Acerto de contas
Você já se sentiu enganado pelo gerente do banco ao seguir uma recomendação
de investimento furada? Milhares de investidores perderam dinheiro ao aplicar
em ações de empresas estreantes na Bovespa durante a febre dos IPOs (ofertas públicas iniciais) dos últimos quatro anos.
Dezenas de companhias, vendidas como ótimos negócios aos novatos da Bolsa, são negociadas hoje a preços inferiores aos do
lançamento de seus papéis. Os novos acionistas, que confiaram na empolgação
dos gerentes de bancos e de corretoras e ignoraram o risco dos investimentos
descritos nos prospectos de lançamento das ações, não podem fazer nada a não
ser lamentar as perdas. Ou quase - se quiserem, podem
ir a Roma reclamar com o Papa. E de quem é a culpa? Do banco de investimento
que coordenou o IPO e não deu ênfase suficiente aos riscos, do gerente que
recomendou a ação em busca de sua comissão ou do investidor incauto e
ganancioso? Não importa. A conta será paga por quem perdeu no final.

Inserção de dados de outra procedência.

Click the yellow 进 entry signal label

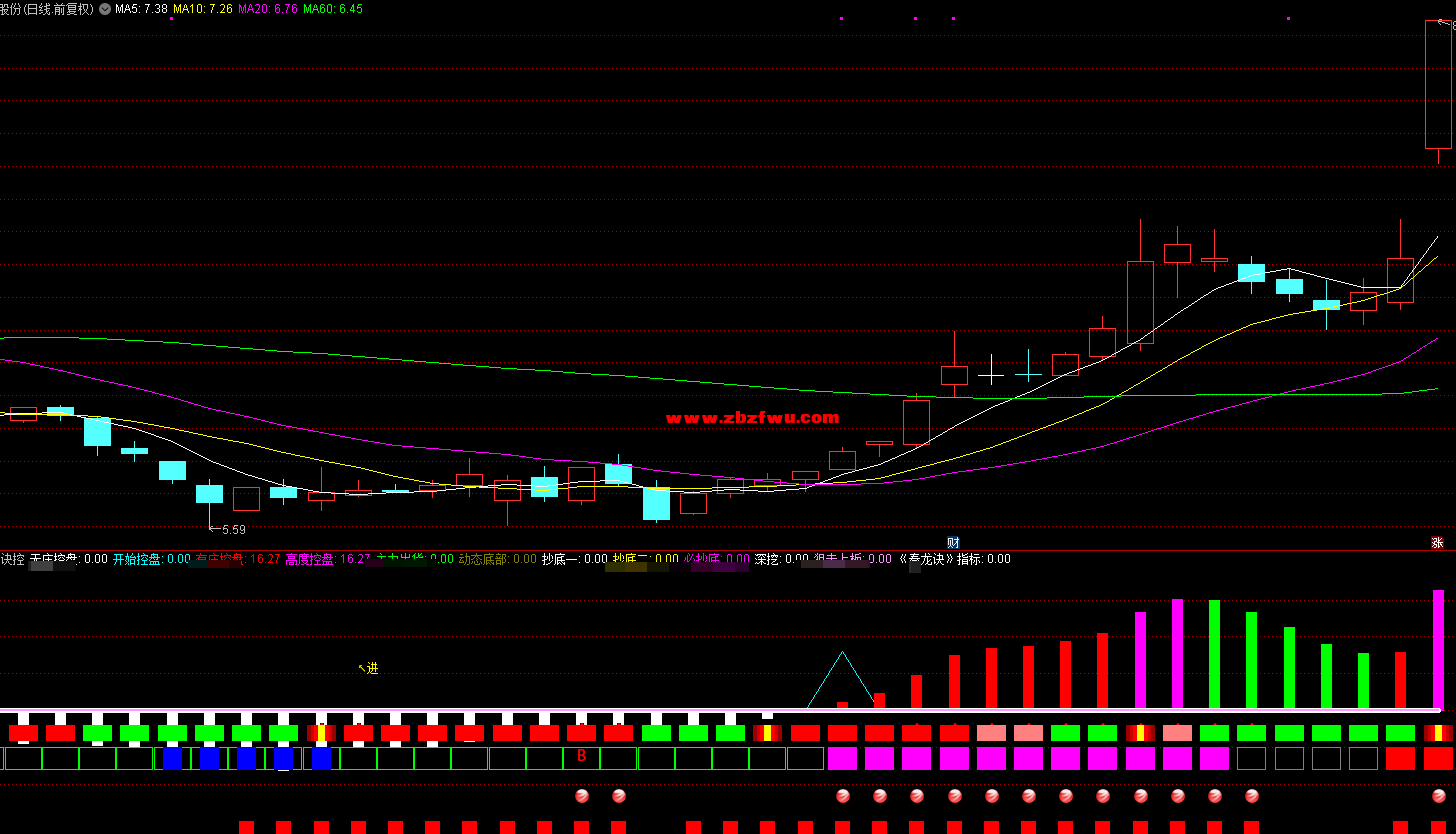coord(371,668)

Quando os mercados vão bem e todo mundo ganha dinheiro,
quase ninguém reclama dos pequenos prejuízos no caminho. Mas quando as coisas
vão mal, como aconteceu nos últimos 12 meses após o estouro da bolha
imobiliária americana e a explosão dos preços das commodities, a caça às
bruxas é inevitável. Não aqui, mas nos Estados Unidos, onde o consumidor é
tratado com muito mais respeito do que no resto do mundo. Inclusive o
consumidor financeiro. O terremoto do subprime (o
crédito de alto risco) fez milhões de vítimas em Wall Street. Os prejuízos não se
restringiram às ações dos bancos, que derreteram e destruíram fortunas na
Bolsa, mas alcançaram outros mercados. Com a crise de confiança que atingiu o sistema
bancário, em fevereiro passado as instituições financeiras deixaram de dar
liquidez a títulos de longo prazo conhecidos como auction
rate bonds, que eram vendidos aos clientes como um
negócio sem risco. Os investidores aplicaram cerca de US$ 300 bilhões em
papéis considerados seguros, mas que na hora do aperto se revelaram um mico.

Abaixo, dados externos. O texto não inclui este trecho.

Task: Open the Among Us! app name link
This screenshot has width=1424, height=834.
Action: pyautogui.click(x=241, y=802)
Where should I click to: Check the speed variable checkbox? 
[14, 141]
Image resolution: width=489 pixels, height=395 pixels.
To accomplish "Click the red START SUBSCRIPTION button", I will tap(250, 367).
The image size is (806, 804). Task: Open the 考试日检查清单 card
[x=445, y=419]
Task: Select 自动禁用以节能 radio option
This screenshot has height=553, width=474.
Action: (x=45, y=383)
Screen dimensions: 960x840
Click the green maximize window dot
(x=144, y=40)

Porém, quem vai ficar com o prejuízo - ou uma boa parte dele - são os bancos.
Além de recomprar os títulos micados, eles pagarão
pesadas multas para se livrar de processos movidos por Estados como Nova
York, Missouri e Massachusetts.
As autoridades investigaram mais de 20 instituições que
teriam continuado a vender os famigerados títulos aos clientes, mesmo sabendo
que as condições de mercado haviam mudado. A rapidez dos acordos nas últimas
semanas mostra que muitos bancos resolveram assumir a culpa logo de uma vez e
evitar prejuízos maiores no futuro. O UBS e o Citigroup concordaram em
recomprar mais de US$ 25 bilhões em títulos e ainda pagar US$ 250 milhões em
multas. Na quinta-feira 14, o JP Morgan aceitou uma multa de US$ 25 milhões e
o Morgan Stanley encaixou uma de US$ 35 milhões, segundo o procurador- geral
do Estado de Nova York, Andrew Cuomo. Ambos se
comprometeram a dar liquidez aos investidores. E o Merrill Lynch admitiu a
recompra de US$ 10 bilhões. Outras
grifes, como
Bank of America,
Bank of New York-Mellon, Goldman Sachs, Lehman Brothers e Wachovia, estão sendo investigadas.
Se seus funcionários
cometeram os mesmos deslizes dos concorrentes, dificilmente escaparão da
Justiça americana.
No Brasil, os bancos suíços UBS e Credit
Suisse lideraram as emissões de ações nos últimos
anos. Agora, estão sendo questionados por terem indicado empresas que não
entregaram o que prometeram nas apresentações feitas aos investidores em seus
road shows. Como em alguns
casos eles fizeram empréstimos a essas companhias para acelerar as coisas e
viabilizar os IPOs, podem também ter a
responsabilidade cobrada na Justiça pelos investidores frustrados, especialmente
aqueles com domicílio nos Estados Unidos ou na Europa. Pelo menos 70% das
ações vendidas em IPOs foi parar
na carteira de estrangeiros. Cedo ou tarde, eles irão se entender. E os
pequenos investidores brasileiros continuarão na mesma.